Consider the benefits and drawbacks of each cost estimation approach. A gross-costing method uses aggregated data, such as general ledger or claims data, to retrospectively analyze the costs of practice changes implemented. The benefits of this approach are that it does not require burdensome data collection and analyses can be adjusted for patient case-mix, demographics, and other variables such that the results are more generalizable to other settings. When trend analyses are conducted, problems with attribution can occur. Changes in cost trends can be caused by factors other than primary care transformation efforts. When claims data are used, they may not reflect all of the costs related to transformation efforts incurred by clinics (which are often not reimbursable).
A micro-costing (or ABC) approach creates a cost estimate based on a detailed analysis of resources used and the unit costs of each resource. This approach is appropriate to assess the costs of PCMH transformation efforts for most clinics. The benefits of the ABC approach are that it can be used either prospectively or retrospectively, does not require access to aggregate data, can account for all clinic-level resources spent as well as opportunity costs, and is computationally simple (i.e., it does not require statistical analysis software or skills). However, this method is time consuming for both investigators and clinic staff. This method is also susceptible to recall bias (for retrospective studies).
Report standardized results when possible. To help readers interpret and use the results from cost estimate studies, it is helpful to report results in standardized dollars (e.g., 2012 dollars) and provide metrics that adjust for clinic size (e.g., cost per member or per patient per month, per clinician FTE, or per visit).
Research Gaps and Future Directions
The Estimating Costs research team’s experiences highlight some research gaps and suggest promising directions for future research. The suggestions below build on input provided by AHRQ Estimating Costs grantees.

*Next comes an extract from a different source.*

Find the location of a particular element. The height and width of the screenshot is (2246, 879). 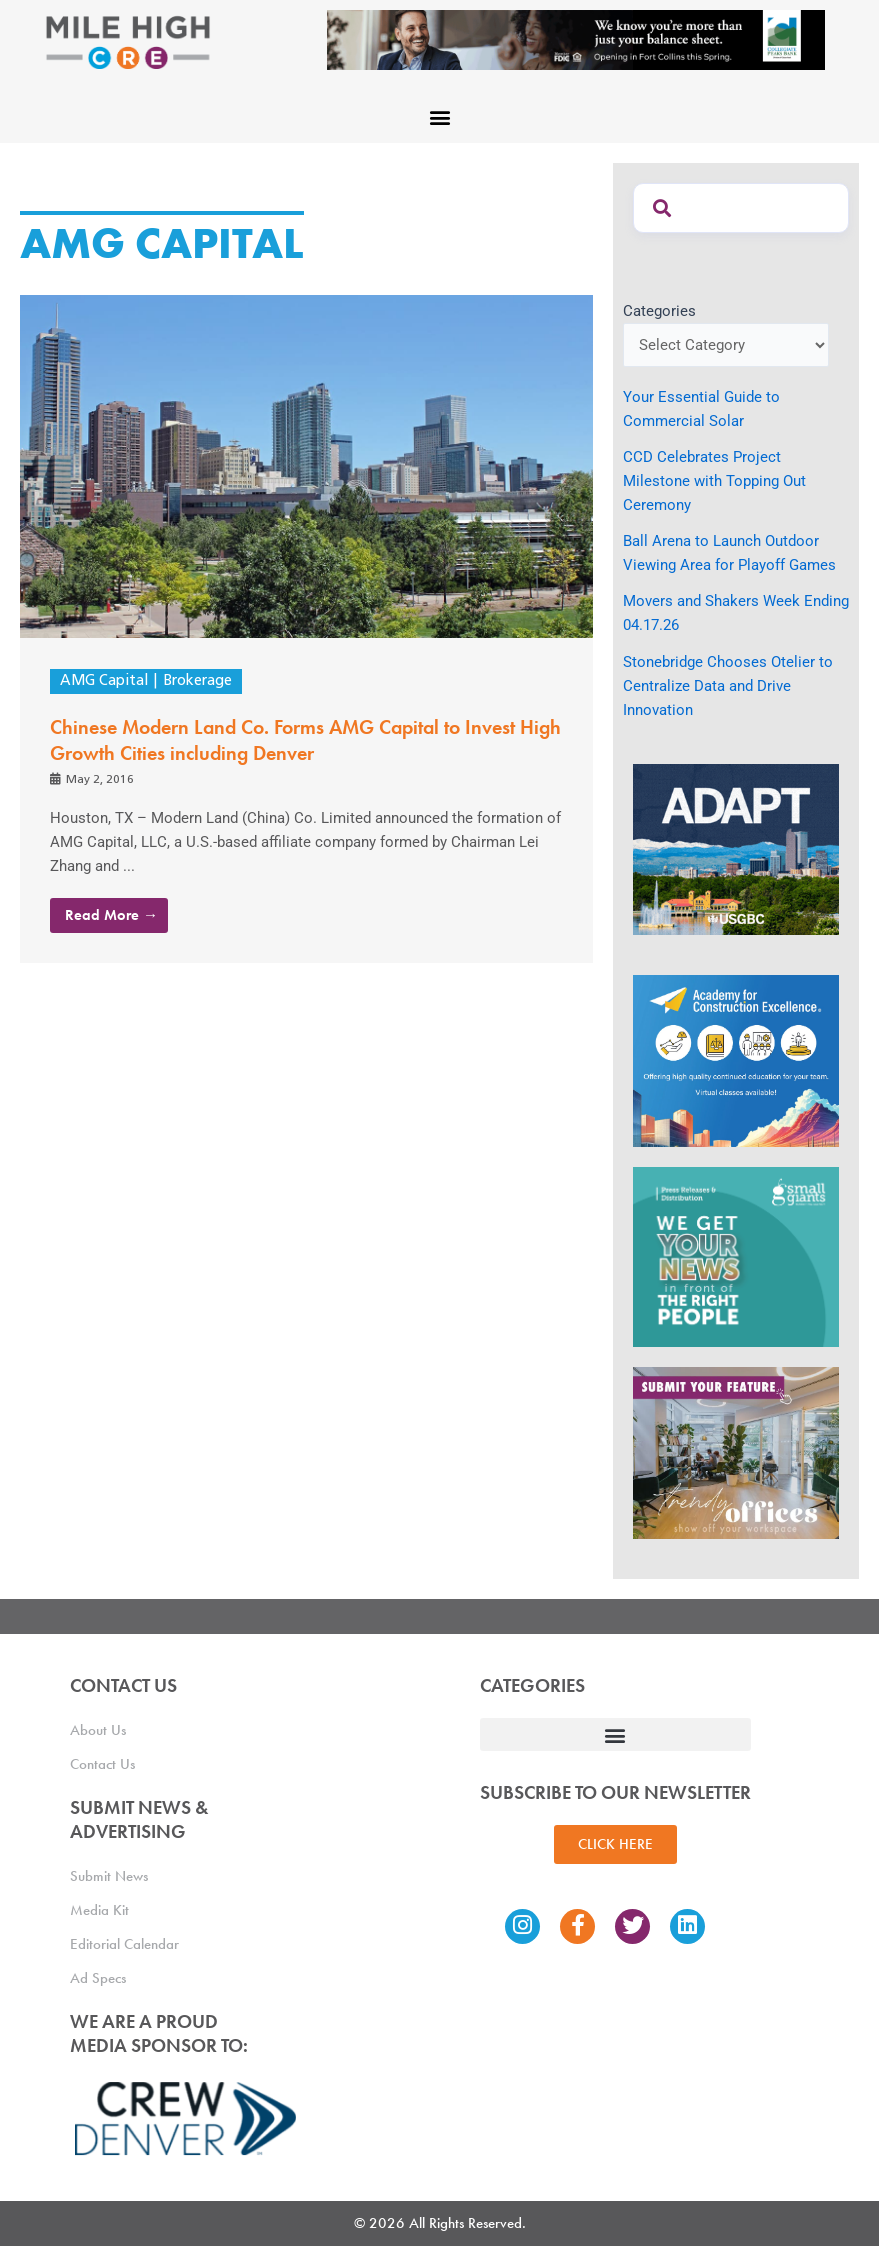

[milehigh-CRE-2000×300-anim] is located at coordinates (576, 39).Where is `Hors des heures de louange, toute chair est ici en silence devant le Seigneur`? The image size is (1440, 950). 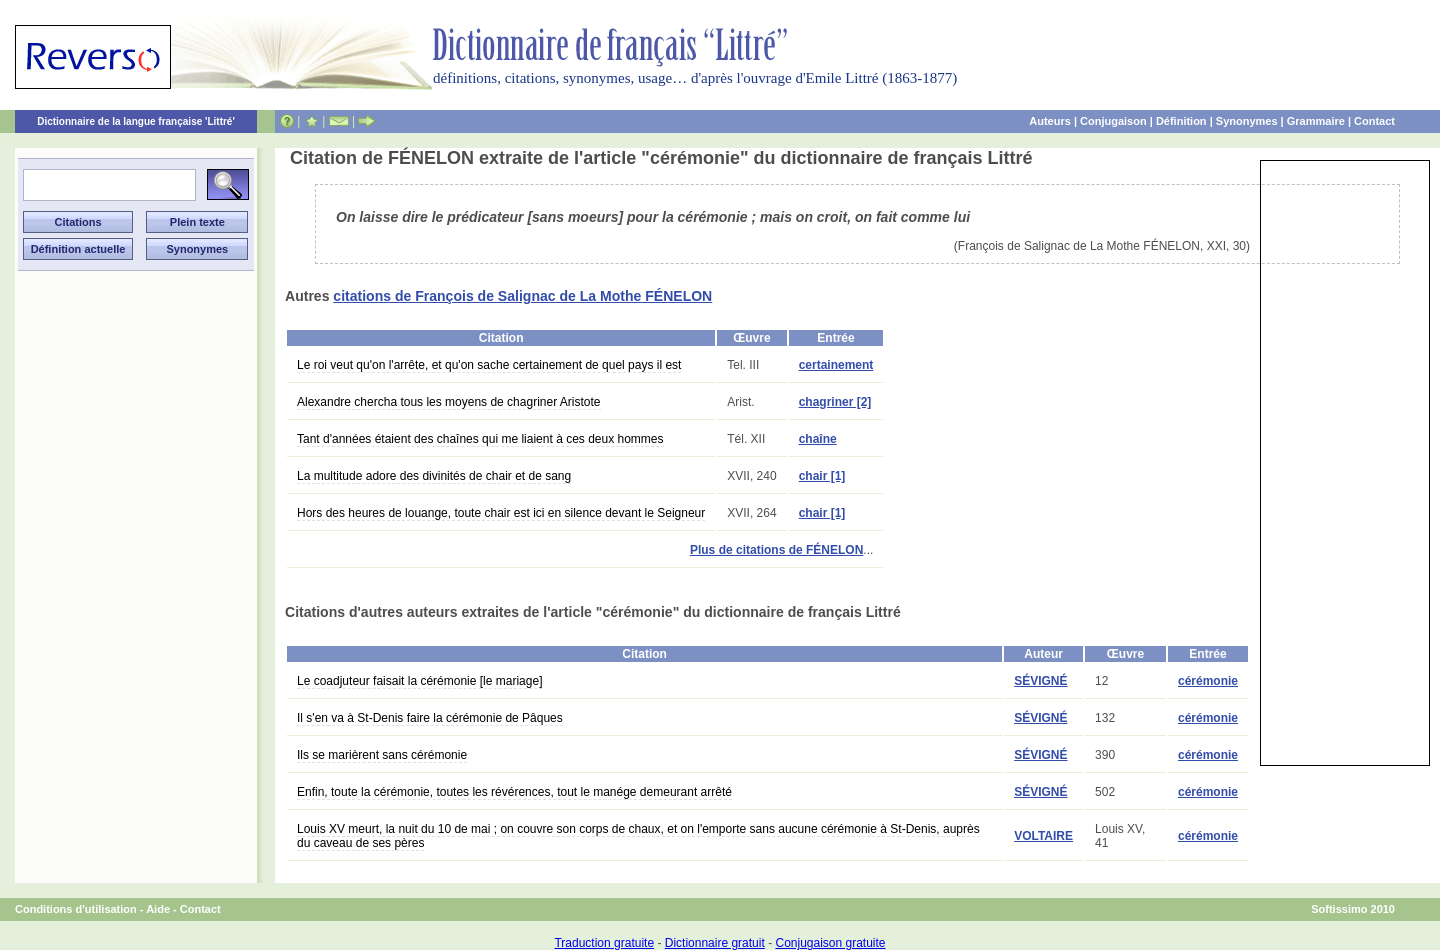
Hors des heures de louange, toute chair est ici en silence devant le Seigneur is located at coordinates (501, 513).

Standardizing measurements. The use of a variety of methods and metrics to report the costs of primary care transformation efforts makes meta-analysis difficult. It may therefore be important for the field to develop a consensus on standardized measurement strategies to measure costs on a larger scale. A useful industry model is the Medical Group Management Association’s use of annual cost benchmarking surveys of primary care practices.27
Examining understudied costs. Few grantees examined the cost of maintaining PCMH-related practice changes, and those who did encountered great difficulty disentangling the cost of maintaining practice change from other costs of providing health services. In addition, none of the grantees examined the costs or savings experienced by patients as a result of primary care transformation efforts. Studying these costs could be a useful contribution to the field.
Further research on the nature of primary care transformation. The definition of the PCMH has evolved and will likely continue to do so. In addition, the ways in which clinics implement PCMH standards vary greatly and will also continue to evolve. Understanding the PCMH practice changes implemented is an essential task to interpreting cost estimates; therefore, ongoing research on the nature of transformation efforts is needed. A useful industry model may be the Advisory Board Company’s ongoing Primary Care/Medical Home Benchmarking Survey.28
Measuring the value of primary care transformation. Beyond estimating the costs of primary care transformation efforts, several AHRQ Estimating Costs grantees commented on the importance of conducting research on the value of primary care transformation efforts, both to identify worthwhile practice changes that translate into measurable quality improvements and to identify other practice changes whose expense may not be justified by their contribution to PCMH goals. The use of large-scale benchmarking studies on the costs and components of primary care transformation, such as those mentioned previously, may be particularly helpful in this regard.